One thing you may not want to do with a press pot, especially a larger model, is use beans roasted less than 2 or 3 days before. What, am I crazy? Nope. There's a problem with ultra fresh beans and it is called "bloom". When beans are only a day or two off the roast, they contain heaps of Co2. Heaps of it, I tell you. That Co2 will translate into a massive bloom of brown suds on top of your press pot, possibly overflowing, but also making it easier for big particulate matter (your ground coffee) to hop and skip over the top of the filter portion when you first apply it. Bloom looks cool, but can make using a press pot more difficult.

The poor filtering part sounds questionable to me, so I googled it and found a few bloom-related comments on this blog post. It seems like some people start timing their soak time only after they see bloom.

▶ Required task A
Reproduce word for word the stretch of the passage on press pots from "One thing you" through "pot more difficult.".
▶ Required task B
Translate this sentence from the passage on press pots into Spanish: "Bloom looks cool, but can make using a press pot more difficult."

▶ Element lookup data
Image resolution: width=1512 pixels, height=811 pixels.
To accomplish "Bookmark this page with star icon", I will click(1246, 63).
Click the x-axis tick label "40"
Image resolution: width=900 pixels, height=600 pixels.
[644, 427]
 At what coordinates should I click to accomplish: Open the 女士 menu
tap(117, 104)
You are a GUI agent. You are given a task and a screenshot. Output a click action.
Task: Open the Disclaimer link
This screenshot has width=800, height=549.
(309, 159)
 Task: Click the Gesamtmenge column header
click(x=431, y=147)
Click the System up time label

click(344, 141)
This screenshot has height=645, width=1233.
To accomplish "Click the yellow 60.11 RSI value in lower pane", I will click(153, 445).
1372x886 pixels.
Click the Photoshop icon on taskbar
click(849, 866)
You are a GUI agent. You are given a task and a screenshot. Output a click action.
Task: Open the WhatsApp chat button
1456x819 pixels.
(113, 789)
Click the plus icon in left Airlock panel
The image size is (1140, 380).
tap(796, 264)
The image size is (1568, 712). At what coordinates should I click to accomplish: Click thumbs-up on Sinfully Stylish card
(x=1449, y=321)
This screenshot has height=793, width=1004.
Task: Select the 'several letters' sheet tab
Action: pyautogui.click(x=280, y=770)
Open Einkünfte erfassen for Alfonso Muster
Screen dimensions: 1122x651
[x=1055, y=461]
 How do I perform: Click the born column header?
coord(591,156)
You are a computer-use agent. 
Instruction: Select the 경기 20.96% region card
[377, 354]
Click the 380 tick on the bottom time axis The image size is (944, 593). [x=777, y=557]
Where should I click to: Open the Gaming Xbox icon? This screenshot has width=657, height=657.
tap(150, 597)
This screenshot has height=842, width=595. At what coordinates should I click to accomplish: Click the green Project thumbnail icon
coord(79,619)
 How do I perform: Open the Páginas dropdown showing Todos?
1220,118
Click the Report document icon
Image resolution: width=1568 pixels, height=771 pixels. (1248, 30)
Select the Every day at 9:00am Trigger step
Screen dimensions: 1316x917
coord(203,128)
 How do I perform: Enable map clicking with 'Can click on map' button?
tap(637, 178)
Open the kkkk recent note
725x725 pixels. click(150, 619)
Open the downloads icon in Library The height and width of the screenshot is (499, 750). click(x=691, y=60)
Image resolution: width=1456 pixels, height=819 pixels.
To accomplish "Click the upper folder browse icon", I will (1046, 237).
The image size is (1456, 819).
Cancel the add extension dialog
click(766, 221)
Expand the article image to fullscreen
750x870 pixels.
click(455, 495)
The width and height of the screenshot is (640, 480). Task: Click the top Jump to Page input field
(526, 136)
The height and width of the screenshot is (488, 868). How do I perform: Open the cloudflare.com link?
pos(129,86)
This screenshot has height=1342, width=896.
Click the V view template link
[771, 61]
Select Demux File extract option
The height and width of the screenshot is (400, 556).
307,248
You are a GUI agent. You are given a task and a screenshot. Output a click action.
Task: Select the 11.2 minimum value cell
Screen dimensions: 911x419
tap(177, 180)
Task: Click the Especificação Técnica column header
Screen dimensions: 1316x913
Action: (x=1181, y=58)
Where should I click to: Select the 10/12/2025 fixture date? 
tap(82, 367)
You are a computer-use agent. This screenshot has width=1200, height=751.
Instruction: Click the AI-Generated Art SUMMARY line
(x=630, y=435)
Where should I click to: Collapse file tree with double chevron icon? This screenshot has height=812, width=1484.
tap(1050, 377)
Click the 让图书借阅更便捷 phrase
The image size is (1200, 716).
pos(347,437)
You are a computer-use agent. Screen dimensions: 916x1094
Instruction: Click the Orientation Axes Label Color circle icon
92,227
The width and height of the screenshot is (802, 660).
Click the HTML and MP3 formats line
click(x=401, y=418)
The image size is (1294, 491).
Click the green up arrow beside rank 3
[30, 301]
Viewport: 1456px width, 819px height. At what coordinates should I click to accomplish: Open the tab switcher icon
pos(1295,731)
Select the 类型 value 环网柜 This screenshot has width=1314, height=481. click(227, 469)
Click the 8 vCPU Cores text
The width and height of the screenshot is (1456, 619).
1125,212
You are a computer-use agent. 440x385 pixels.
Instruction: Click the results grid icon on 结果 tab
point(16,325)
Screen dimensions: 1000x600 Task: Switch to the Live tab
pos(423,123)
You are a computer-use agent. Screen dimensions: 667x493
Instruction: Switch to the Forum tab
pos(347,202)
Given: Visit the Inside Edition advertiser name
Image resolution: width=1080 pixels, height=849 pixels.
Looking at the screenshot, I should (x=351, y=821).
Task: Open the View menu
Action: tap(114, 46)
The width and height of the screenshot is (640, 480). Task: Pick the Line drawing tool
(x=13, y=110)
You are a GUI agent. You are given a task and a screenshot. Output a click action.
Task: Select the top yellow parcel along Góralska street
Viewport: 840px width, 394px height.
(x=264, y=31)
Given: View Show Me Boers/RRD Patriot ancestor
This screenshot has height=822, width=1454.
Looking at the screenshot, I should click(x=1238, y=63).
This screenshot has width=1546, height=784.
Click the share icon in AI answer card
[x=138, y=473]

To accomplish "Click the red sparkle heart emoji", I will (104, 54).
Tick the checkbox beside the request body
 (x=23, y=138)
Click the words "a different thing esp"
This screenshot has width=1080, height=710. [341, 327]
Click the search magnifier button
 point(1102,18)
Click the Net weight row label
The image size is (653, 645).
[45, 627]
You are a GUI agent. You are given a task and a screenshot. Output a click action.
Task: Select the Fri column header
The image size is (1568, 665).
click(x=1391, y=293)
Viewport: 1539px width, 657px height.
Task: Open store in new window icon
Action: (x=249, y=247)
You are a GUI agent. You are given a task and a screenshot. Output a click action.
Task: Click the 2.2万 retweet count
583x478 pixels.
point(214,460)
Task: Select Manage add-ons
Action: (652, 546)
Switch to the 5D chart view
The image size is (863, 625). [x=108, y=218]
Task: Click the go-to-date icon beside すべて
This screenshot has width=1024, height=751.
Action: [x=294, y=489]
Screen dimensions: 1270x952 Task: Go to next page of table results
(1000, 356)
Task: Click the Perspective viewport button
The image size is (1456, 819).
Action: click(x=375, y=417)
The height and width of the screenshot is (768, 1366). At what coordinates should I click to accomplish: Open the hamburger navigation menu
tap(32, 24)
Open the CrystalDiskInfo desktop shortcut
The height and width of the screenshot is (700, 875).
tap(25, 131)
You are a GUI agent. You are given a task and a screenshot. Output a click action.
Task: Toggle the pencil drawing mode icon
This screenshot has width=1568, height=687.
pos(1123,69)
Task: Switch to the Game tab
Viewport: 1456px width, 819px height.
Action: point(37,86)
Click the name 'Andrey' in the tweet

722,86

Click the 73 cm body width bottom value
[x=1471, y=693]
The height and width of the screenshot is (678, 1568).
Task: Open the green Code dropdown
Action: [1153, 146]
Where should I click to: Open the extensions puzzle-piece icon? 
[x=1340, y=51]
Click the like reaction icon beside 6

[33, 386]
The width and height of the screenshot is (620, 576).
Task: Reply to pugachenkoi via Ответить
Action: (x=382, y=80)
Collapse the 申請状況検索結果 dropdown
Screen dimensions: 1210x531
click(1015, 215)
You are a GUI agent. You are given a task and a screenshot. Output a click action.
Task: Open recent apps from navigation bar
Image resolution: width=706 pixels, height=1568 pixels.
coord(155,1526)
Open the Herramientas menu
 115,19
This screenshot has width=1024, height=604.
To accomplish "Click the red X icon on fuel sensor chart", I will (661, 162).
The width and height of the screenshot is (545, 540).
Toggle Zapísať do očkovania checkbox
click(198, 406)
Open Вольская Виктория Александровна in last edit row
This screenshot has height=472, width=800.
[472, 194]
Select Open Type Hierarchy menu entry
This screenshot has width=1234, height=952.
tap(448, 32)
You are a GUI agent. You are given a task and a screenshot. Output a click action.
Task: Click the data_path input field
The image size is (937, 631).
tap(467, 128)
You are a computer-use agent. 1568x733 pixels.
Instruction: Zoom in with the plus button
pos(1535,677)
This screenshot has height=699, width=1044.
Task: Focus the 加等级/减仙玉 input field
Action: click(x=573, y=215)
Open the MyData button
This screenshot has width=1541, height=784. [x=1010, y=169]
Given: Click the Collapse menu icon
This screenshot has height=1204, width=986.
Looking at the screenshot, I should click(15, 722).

▶ Expected output A
One thing you may not want to do with a press pot, especially a larger model, is use beans roasted less than 2 or 3 days before. What, am I crazy? Nope. There's a problem with ultra fresh beans and it is called "bloom". When beans are only a day or two off the roast, they contain heaps of Co2. Heaps of it, I tell you. That Co2 will translate into a massive bloom of brown suds on top of your press pot, possibly overflowing, but also making it easier for big particulate matter (your ground coffee) to hop and skip over the top of the filter portion when you first apply it. Bloom looks cool, but can make using a press pot more difficult.

▶ Expected output B
El bloom se ve genial, pero puede hacer más difícil usar una prensa francesa.